Listing from a data collection
● ● ● ● ●
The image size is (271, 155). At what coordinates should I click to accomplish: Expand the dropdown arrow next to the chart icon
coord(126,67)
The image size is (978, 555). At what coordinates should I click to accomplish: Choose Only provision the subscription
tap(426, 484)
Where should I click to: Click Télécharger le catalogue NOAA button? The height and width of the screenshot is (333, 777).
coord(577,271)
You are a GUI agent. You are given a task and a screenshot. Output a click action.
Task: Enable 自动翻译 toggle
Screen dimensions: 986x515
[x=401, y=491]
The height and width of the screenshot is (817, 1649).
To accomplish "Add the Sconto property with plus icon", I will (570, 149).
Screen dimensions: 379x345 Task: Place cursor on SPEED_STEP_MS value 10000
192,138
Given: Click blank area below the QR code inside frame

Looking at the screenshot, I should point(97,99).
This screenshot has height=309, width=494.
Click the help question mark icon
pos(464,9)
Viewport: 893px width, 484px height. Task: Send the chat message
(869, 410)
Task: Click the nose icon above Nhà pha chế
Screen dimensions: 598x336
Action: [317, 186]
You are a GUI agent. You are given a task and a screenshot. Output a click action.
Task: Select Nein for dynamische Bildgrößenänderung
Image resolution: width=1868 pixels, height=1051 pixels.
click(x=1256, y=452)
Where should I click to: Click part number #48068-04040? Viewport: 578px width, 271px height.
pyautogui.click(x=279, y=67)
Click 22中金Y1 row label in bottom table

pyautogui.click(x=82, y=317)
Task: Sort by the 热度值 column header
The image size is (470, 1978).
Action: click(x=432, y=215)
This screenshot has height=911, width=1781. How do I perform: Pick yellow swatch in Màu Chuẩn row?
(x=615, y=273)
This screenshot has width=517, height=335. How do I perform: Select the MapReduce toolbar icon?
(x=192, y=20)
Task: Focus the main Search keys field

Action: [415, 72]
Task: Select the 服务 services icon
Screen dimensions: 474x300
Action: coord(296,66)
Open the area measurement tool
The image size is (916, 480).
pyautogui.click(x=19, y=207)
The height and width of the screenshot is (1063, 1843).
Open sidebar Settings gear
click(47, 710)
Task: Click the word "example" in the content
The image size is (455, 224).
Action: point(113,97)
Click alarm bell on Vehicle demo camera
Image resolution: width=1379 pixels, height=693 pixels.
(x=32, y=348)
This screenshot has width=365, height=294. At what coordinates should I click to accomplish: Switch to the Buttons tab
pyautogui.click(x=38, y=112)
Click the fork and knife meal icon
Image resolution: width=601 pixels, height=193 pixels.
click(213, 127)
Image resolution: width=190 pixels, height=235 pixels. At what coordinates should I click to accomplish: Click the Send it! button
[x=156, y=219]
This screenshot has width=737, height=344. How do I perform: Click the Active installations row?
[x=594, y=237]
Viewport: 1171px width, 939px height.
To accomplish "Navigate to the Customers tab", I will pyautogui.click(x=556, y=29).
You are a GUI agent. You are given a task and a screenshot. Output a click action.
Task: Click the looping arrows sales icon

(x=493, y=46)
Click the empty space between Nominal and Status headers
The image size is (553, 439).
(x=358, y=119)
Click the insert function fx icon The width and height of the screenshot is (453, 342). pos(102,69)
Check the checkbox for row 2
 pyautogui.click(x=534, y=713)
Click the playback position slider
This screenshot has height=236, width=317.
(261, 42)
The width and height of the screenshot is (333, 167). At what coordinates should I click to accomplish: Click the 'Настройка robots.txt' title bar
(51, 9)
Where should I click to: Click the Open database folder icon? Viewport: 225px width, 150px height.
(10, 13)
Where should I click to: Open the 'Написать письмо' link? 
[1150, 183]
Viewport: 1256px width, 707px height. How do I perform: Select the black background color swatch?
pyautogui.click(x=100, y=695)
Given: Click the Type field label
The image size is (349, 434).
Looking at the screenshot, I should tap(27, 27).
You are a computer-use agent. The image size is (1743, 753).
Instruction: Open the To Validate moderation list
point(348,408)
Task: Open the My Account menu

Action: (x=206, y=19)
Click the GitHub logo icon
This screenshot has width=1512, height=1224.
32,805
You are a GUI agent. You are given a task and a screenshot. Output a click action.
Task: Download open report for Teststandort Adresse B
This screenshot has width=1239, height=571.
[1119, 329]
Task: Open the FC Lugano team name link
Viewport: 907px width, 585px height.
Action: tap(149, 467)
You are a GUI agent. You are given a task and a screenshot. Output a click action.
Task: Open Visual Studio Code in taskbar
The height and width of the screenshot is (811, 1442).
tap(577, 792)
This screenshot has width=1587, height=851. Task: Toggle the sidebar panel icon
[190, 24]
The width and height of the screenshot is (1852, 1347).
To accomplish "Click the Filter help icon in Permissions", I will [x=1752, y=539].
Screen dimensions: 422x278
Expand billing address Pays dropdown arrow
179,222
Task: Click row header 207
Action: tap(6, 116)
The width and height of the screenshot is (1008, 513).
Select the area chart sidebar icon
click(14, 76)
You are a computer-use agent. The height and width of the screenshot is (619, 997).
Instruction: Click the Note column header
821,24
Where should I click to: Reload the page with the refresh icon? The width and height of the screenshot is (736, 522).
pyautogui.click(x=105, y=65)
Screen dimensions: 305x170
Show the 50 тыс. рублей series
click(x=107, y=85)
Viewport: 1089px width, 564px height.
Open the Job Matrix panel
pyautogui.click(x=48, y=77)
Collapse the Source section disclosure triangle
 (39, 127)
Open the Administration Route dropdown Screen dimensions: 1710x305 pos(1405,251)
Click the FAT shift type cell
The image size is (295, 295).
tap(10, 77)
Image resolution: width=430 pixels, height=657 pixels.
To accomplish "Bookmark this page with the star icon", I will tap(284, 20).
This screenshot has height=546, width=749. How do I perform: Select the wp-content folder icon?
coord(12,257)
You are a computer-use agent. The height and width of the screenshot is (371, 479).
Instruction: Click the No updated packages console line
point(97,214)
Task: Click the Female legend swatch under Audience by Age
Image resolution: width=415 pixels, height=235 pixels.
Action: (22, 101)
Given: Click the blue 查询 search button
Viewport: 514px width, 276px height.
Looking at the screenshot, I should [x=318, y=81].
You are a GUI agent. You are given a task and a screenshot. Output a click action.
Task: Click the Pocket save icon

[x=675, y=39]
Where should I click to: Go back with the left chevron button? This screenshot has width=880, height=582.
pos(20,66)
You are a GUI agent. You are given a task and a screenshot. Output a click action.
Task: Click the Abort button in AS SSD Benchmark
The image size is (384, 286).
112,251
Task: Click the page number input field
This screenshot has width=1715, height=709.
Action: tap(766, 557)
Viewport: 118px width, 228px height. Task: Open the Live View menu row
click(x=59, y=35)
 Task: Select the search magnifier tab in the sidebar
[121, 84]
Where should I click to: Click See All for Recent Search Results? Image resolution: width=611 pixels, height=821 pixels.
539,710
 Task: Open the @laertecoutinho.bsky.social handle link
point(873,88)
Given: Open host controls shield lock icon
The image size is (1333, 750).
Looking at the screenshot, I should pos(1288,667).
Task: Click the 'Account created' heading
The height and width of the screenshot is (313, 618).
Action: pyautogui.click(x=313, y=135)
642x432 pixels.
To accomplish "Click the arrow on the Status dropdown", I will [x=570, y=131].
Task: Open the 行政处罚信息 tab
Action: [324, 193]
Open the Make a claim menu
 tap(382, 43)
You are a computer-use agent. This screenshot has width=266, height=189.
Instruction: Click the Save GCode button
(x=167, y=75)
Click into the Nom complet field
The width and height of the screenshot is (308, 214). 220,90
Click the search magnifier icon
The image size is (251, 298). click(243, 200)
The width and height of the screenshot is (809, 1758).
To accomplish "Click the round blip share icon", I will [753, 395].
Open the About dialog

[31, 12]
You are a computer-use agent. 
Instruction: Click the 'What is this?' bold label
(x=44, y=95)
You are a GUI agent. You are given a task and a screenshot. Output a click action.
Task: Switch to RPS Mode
● ● ● ● ●
◆ **To be done**: Identify each line in the listing that contains the word "folder" and copy those lines.

◆ **Response to the task**:
Where should I click to: Click the Open database folder icon? Viewport: 225px width, 150px height.
This screenshot has height=546, width=749. How do I perform: Select the wp-content folder icon?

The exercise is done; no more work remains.